*EXERCISE GOAL*. For the material below, return exactly the lines starting at the line containing "You are a computer-use" and ending at the line containing "Instruction: Click the Attach button", both ends included, and no others.

*SUPPLIED DATA*.
------------------------

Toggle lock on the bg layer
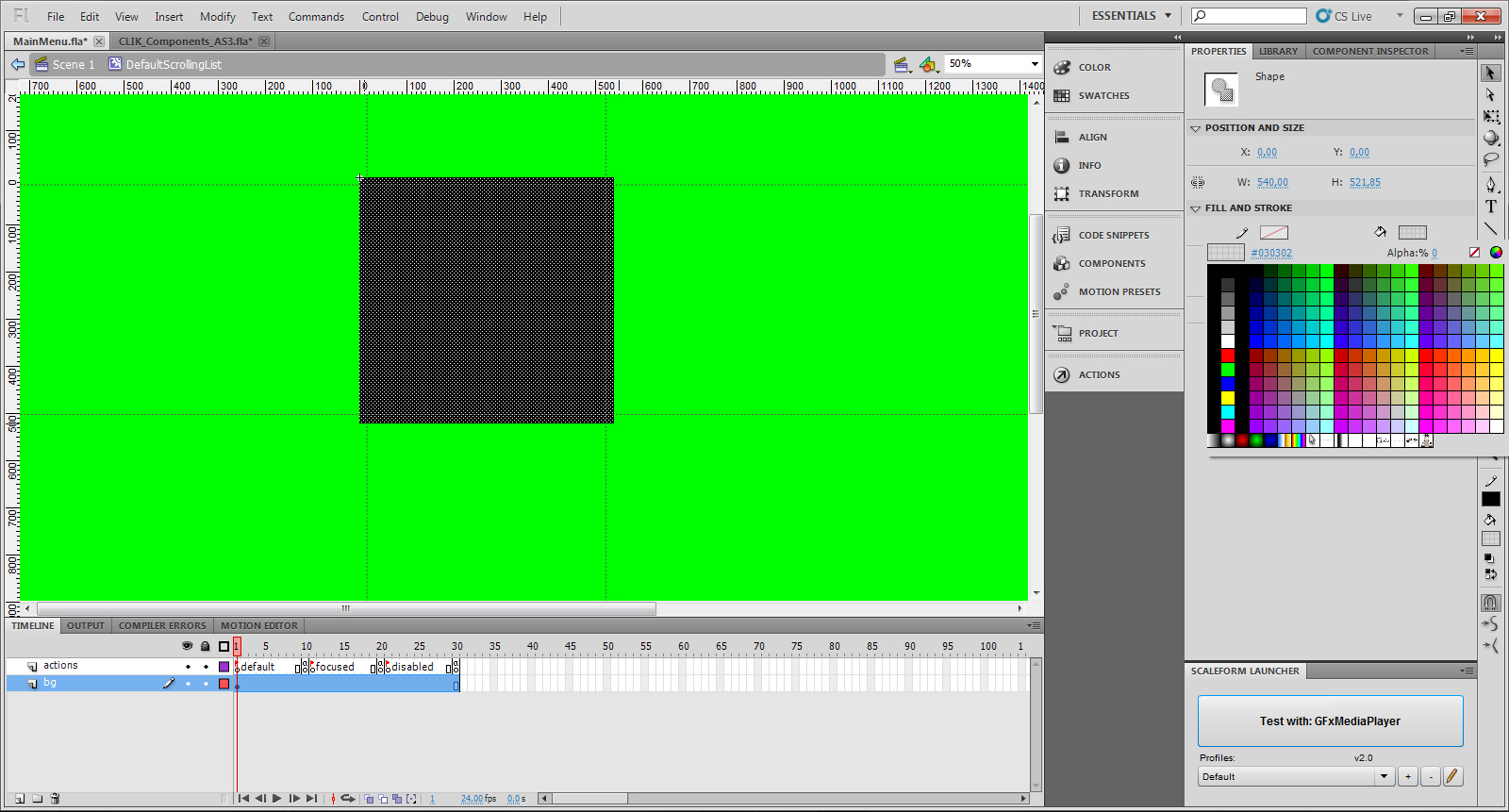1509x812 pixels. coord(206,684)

------------------------

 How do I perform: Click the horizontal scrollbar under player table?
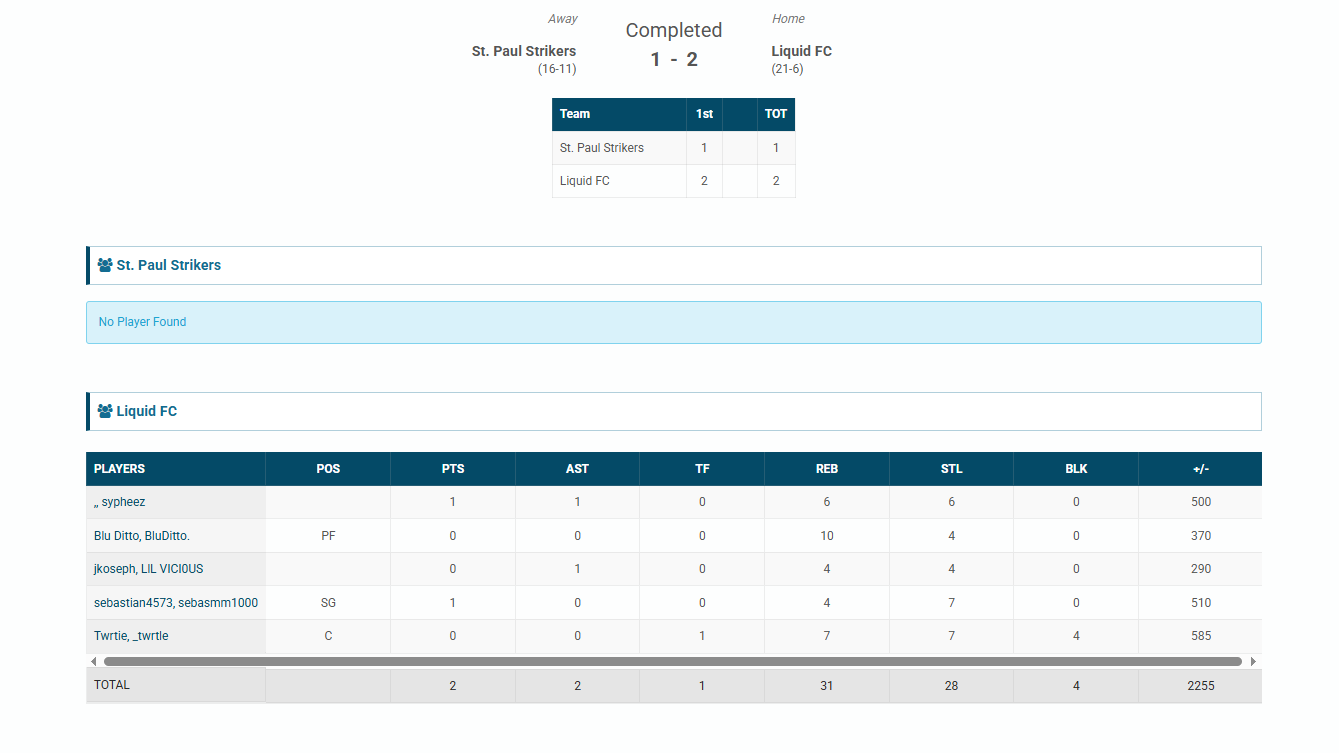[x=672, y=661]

------------------------

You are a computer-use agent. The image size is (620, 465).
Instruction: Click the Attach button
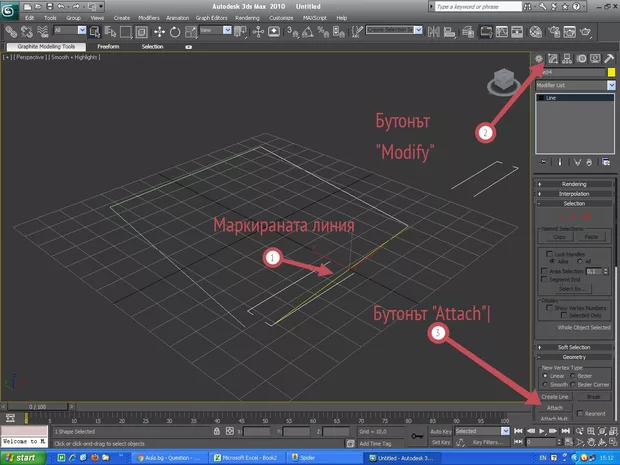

------------------------

*REPLY TO THE TASK*.
You are a computer-use agent. The image size is (620, 465).
Instruction: Click the Attach button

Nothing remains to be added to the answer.